------ Excerpted text

Comment by flumpcakes
12 days ago
What I think most US people don't realise, is this would overnight start the slow but complete collapse of the US and it's economy.
Europe can make alternatives to US tech, and with it's track record it will probably be more open with more legitimate options and less predatory monopolies.
Once that is established with a home grown market of 450m people it will start competing with US in all the other markets.
Let's not forgot how many EU people work for US tech.
I suspect the wheels are in motion for many such transitions away from US dependency, in software and other fields.
Whenever trust is massively breached, and I believe much of the EU feels strongly that the US has breached trust, the natural action is to regroup and then gradually begin figuring out how to not be vulnerable to the same risk again.
If the US continues escalating the Greenland situation I expect that process will speed up massively.
Europe can make alternatives to US tech
Then why are there approximately no European tech companies? You remember that FT graph....
We did have alternatives to US tech, they just lost competition (fair or not) to US companies, and because tech is a winner takes it all industry, they ceased to exist. Should US companies leave EU though, we absolutely are in a position to have our own tech again.
They are either crushed my American monopolies and enforcing US laws abroad, or European companies are bought-out wholesale by American companies. Europe was too scared to enforce their own protectionist schemes because it always upset the US. Europe could be a superpower, if it wanted to.

------------
------ Material supplied

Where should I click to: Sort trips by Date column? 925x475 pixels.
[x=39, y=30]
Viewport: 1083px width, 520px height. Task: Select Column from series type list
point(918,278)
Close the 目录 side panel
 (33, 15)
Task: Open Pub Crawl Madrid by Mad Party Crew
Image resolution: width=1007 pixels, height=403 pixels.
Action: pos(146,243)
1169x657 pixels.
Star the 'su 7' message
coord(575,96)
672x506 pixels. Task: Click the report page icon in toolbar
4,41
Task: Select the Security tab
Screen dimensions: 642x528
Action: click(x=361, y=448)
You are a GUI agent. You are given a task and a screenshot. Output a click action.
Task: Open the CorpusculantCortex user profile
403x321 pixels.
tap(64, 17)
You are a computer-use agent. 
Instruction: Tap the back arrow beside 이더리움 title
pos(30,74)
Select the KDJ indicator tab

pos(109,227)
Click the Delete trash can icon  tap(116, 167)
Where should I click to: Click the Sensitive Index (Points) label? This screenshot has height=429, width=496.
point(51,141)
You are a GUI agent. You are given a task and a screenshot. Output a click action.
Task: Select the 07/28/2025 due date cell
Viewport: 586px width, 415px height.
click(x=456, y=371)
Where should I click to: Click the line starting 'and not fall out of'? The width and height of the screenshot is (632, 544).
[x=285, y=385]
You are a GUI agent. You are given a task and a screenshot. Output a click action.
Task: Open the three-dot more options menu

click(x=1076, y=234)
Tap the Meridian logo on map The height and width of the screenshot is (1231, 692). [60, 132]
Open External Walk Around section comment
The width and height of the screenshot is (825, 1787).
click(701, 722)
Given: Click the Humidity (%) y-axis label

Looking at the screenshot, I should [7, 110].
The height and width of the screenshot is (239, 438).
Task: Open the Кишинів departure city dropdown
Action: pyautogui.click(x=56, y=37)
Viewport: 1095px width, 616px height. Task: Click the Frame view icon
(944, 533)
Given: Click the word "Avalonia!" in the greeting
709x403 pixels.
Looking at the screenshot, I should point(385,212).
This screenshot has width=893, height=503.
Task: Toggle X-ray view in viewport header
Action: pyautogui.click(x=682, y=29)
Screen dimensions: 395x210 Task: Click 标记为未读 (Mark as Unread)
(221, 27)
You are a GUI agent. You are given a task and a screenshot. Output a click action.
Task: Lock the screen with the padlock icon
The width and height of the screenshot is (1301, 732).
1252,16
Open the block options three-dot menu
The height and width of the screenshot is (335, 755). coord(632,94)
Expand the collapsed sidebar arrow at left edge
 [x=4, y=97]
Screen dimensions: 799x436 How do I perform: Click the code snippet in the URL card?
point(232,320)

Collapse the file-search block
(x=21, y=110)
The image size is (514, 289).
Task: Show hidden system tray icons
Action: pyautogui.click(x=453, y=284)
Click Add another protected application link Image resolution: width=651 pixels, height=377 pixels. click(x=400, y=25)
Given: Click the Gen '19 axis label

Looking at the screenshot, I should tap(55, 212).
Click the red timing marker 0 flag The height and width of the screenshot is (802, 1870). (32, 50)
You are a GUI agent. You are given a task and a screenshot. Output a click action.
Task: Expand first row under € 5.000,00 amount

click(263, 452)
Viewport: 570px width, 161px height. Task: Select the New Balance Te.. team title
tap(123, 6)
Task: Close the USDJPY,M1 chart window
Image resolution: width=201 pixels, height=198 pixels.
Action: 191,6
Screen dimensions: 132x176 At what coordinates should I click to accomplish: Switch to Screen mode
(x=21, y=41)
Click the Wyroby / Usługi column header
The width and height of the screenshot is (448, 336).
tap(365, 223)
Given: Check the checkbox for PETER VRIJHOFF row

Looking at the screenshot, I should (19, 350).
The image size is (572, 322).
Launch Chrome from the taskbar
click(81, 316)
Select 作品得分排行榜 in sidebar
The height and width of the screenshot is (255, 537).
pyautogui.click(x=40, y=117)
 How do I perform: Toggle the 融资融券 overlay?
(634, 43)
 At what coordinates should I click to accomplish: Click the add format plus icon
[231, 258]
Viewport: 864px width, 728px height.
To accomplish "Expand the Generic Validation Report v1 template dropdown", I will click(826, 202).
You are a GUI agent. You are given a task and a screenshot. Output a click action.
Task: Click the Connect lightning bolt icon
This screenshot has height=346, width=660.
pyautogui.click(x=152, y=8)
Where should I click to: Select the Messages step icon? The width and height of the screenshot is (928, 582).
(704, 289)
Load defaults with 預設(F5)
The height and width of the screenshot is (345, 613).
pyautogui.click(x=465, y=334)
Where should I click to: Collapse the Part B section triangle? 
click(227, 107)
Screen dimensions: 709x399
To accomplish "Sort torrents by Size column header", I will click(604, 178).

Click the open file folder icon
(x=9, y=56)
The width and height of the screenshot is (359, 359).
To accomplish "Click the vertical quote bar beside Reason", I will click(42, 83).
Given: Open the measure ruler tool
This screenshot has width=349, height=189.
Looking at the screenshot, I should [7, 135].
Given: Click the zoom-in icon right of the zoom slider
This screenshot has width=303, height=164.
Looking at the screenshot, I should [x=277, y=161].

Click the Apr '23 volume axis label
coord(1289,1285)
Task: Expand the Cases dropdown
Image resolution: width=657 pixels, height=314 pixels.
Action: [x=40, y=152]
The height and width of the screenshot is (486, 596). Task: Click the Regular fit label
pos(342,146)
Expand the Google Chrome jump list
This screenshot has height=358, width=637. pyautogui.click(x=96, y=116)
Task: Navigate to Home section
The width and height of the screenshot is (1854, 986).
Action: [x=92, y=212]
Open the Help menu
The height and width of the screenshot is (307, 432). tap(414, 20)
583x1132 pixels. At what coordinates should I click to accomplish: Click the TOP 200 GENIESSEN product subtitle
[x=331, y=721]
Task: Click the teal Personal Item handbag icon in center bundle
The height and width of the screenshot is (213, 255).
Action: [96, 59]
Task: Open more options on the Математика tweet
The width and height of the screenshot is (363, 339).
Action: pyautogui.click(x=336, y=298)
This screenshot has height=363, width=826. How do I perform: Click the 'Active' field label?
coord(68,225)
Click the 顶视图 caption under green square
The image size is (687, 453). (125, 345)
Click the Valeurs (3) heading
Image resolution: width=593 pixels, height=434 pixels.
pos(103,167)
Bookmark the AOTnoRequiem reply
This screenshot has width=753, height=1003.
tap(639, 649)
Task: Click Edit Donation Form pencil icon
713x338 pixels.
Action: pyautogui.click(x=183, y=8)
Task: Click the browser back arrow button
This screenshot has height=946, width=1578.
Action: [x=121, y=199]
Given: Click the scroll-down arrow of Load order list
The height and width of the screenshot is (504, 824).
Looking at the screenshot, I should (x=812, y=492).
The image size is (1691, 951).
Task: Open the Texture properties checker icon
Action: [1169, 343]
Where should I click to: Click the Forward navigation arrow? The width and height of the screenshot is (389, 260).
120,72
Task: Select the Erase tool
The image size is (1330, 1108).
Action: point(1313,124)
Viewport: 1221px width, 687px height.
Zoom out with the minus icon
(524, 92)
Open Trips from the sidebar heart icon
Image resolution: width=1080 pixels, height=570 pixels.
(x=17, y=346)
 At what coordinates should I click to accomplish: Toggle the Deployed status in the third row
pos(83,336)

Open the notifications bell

------------

» **Tasks and exercises**
• 1. Copy out the rows exactly, everything from the line containing "At what coordinates should I click to accomplish: Click the add" down to the line containing "pos(342,146)", with both of those lines included.
• 2. Continue the comment thread about Europe's dependence on US tech from the point where it stops.

» **Answers by task**
• 1.
 At what coordinates should I click to accomplish: Click the add format plus icon
[231, 258]
Viewport: 864px width, 728px height.
To accomplish "Expand the Generic Validation Report v1 template dropdown", I will click(826, 202).
You are a GUI agent. You are given a task and a screenshot. Output a click action.
Task: Click the Connect lightning bolt icon
This screenshot has height=346, width=660.
pyautogui.click(x=152, y=8)
Where should I click to: Select the Messages step icon? The width and height of the screenshot is (928, 582).
(704, 289)
Load defaults with 預設(F5)
The height and width of the screenshot is (345, 613).
pyautogui.click(x=465, y=334)
Where should I click to: Collapse the Part B section triangle? 
click(227, 107)
Screen dimensions: 709x399
To accomplish "Sort torrents by Size column header", I will click(604, 178).

Click the open file folder icon
(x=9, y=56)
The width and height of the screenshot is (359, 359).
To accomplish "Click the vertical quote bar beside Reason", I will click(42, 83).
Given: Open the measure ruler tool
This screenshot has width=349, height=189.
Looking at the screenshot, I should [7, 135].
Given: Click the zoom-in icon right of the zoom slider
This screenshot has width=303, height=164.
Looking at the screenshot, I should [x=277, y=161].

Click the Apr '23 volume axis label
coord(1289,1285)
Task: Expand the Cases dropdown
Image resolution: width=657 pixels, height=314 pixels.
Action: [x=40, y=152]
The height and width of the screenshot is (486, 596). Task: Click the Regular fit label
pos(342,146)

• 2.
The article discusses many of the (unfair) tactics which have lead to US tech dominance.
The easy part of a smartphone to create for EU is the part that is done in the US.
The difficult part is the hardware. That is also why the iPhone is produced in Asia. Replacing TSMC is much more difficult than the software.
> iPhone is produced in Asia. Replacing TSMC
iPhone chips are largely produced in Arizona, and TSMC's 2nm fabs are scheduled to come online by 2028. 30% of TSMC's global production is schedule to be produced in America.
USA has been strategically re-homing TSMC to the USA mainland for a long time now.
Contrast with the EU which has done nothing to become self-reliant, and really just has no ideas. It is unfortunate.
Which iPhone chips? The A19 in the latest iPhones use TSMC N3P which AFAIK Arizona is not equipped to produce.
It appears that TSMC are not deploying the latest nodes to US for multiple years after they've entered volume production in Taiwan.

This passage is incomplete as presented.